Though a number of countries on the continent have had concerted movements to secede from the EU, only in Britain have those beliefs received political oxygen to both be placed on a ballot, and win in a referendum.
Since the 2016 vote, Brexit has dominated the political scene, producing the resignation of two Prime Ministers, two general elections and a failed vote of no-confidence.
However, Shafqat is “concerned” with the methods used by those who advocated for the U.K. to leave the EU.
“The rhetoric often used by parties such as UKIP has been very anti-immigrant, very Islam- ophobic,” she said.
Brigui also said that the rise in populism in Britain has led to an increase in racial tensions and discrimination from certain political parties.
“Now you have the rise of the English Christian Party, what you call nationalist parties, generally on the far right. I think those are the biggest [where] the racial tensions overbuild,” he said.
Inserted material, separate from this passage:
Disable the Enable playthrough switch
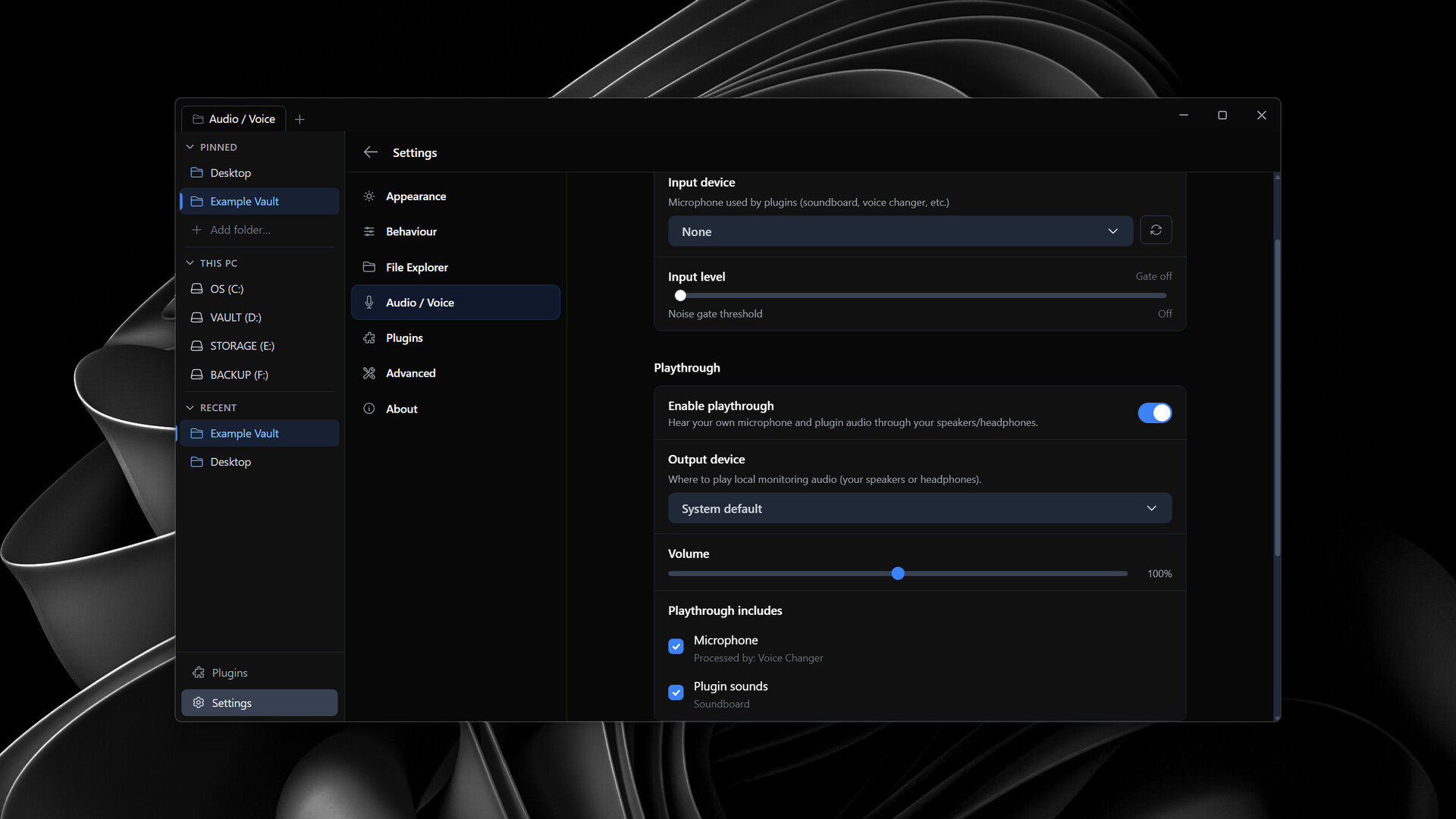The height and width of the screenshot is (819, 1456). [x=1154, y=413]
De Taurines said that populist parties have increased influence in the U.K. as a result of Brexit.
“People like Nigel Farrage of the Brexit party have used incorrect facts to stir up emotions that were negative towards immigrants and towards the EU,” he said. “Eventually that gave them the referendum, and we’re still seeing the repercussions today.”
Brigui said that although he does not believe in open borders, he feels as though extreme populist parties are dangerous.
“[Populism] hinders actual critical solutions because I do think [immigration] is an issue in society,” he said.